Avevo già letto questo commento "gli scrittori veri non passano laq loro giornata sul blog, e questo per due ragioni: primo perchè il mestiere del romanziere è un mestiere a parte rispetto la scrittura sui blog, secondo, perchè i romanzieri veri passano i giorni in lavori di ricerca sui materiali, impegno profondo della loro anima e vero sentimento partecipativo per le cose dalle quali nasce poi la loro scrittura" di terrarossa. Oggi qualcuno me l'ha fatto notare e dunque lo riporto dal blog di Scialli e ventagli. Avevo aperto una discussione dopo averlo letto, la ripropongo. Perchè? perché c'è qualcosa che fa male in queste parole. Scrittori veri, per es. Impegno profondo, pure. Vero sentimento partecipativo, anche.
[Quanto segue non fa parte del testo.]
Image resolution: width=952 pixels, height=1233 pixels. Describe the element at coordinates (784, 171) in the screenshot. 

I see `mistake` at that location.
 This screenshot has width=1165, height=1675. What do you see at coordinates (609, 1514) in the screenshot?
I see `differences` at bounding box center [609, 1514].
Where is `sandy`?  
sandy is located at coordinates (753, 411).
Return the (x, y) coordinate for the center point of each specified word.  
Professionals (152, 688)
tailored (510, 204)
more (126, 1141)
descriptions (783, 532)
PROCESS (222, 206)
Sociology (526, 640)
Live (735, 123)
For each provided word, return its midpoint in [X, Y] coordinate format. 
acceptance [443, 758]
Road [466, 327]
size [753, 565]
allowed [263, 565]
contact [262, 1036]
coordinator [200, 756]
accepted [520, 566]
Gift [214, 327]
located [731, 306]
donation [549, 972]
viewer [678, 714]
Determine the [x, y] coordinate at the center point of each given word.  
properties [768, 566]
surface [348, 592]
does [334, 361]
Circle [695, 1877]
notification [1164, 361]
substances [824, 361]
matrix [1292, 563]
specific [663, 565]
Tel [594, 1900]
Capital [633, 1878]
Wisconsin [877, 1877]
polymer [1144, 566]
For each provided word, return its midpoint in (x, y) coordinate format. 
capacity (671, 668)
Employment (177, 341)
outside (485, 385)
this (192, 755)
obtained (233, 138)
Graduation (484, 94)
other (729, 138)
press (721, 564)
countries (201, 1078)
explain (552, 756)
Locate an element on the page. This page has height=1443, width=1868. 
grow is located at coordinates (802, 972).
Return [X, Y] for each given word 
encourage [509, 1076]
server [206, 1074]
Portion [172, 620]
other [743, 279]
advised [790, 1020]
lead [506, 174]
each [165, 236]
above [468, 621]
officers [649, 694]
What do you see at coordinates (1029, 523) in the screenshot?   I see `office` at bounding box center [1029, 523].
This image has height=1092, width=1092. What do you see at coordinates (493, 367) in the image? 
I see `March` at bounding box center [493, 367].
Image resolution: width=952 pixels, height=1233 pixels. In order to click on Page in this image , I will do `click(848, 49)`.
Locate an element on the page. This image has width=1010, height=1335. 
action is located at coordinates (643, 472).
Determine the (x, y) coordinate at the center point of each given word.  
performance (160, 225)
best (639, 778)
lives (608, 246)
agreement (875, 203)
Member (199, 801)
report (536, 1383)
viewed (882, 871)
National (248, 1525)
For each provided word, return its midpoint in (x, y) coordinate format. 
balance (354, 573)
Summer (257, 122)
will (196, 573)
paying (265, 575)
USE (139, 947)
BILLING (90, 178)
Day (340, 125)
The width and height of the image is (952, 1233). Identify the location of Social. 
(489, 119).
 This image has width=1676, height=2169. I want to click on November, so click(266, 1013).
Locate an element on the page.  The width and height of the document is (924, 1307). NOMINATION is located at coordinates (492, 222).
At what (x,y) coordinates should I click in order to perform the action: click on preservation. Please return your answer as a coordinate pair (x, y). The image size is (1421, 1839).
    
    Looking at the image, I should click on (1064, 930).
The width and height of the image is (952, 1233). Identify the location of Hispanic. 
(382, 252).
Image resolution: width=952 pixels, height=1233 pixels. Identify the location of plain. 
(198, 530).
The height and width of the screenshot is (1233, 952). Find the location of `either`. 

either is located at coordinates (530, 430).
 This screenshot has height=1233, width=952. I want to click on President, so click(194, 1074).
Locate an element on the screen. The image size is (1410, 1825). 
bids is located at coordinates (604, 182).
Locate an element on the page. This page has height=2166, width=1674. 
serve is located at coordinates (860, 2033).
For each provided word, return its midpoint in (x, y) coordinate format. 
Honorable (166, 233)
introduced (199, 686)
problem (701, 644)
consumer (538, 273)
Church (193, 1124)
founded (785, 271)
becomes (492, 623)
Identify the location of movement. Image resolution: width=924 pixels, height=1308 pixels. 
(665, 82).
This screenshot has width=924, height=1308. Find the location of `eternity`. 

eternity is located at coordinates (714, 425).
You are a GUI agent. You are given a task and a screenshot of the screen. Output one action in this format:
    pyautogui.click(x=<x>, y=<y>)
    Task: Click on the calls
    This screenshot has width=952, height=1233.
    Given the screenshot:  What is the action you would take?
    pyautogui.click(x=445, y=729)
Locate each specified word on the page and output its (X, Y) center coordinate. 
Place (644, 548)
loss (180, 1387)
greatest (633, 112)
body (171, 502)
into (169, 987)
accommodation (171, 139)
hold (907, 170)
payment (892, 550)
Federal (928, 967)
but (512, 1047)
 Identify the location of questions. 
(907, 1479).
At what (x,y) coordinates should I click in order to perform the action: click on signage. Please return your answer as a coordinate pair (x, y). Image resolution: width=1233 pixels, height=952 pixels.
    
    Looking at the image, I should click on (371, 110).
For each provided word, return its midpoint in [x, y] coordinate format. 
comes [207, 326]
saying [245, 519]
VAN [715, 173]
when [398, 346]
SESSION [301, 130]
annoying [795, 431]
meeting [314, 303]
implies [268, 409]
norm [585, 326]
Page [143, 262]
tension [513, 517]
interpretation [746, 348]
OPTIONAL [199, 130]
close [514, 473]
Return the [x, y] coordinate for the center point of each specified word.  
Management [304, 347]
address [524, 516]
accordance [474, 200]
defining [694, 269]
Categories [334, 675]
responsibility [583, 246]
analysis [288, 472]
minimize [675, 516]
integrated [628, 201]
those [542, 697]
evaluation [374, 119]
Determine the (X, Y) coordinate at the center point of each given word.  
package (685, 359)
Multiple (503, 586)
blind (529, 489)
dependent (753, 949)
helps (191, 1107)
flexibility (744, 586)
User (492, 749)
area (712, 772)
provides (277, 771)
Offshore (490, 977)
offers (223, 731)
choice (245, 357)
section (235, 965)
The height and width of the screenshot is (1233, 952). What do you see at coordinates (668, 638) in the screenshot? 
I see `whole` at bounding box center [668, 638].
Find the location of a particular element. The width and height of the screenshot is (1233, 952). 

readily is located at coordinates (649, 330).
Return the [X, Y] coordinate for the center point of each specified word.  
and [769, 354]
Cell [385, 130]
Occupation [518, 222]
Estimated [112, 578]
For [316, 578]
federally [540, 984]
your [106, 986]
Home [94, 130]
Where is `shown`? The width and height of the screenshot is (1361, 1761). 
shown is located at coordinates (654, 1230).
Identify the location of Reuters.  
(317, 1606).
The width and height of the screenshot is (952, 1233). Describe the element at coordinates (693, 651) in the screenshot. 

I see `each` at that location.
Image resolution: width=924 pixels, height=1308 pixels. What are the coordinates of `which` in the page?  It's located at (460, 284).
Non so se sono tra le delusioni di Terrarossa, non credo neanche di essere una vera blogger cmq e di certo la parola Scrittore non chiarisce del tutto la mia posizione. ma, mi chiedo, cosa è uno scrittore vero? e chi può dire quanta anima ci sia nelle parole, persino in quelle semplici, sgrammaticate, oziose. E chi ci dice che gli esempi riportati da terrarossa siano più veri dei libri sgangherati che ha letto. Forse questi grandi scrittori non passano ore sul blog, giusto. Magari le passano al ristorante però, alle cene alla moda, alle feste, ai cocktail tra artisti, in piscina a nuotare... mentre schiere di lavoranti procurano le informazioni per il libro, editor raffinati ripuliscono dai refusi e suggeriscono miglioramenti... O magari le passano a discutere di pubblicità, di come attrarre meglio il lettore. Magari no, però. Chi lo sa?

E: davvero un grande romanzo ha bisogno di tutto questo lavoro? di tutte queste ore? di tutte queste informazioni al di fuori della vita di chi scrive? forse (e penso a Eco per es.) e forse no ( penso anche a Il gattopardo...) e davvero poi, tutto ciò produce più anima?più verità?

Non so, credo che queste parole facciano male a chi scrive semplicemente perché ne sente il bisogno a ama ciò che fa, il suo piccolo lavoro... da scatolone magari.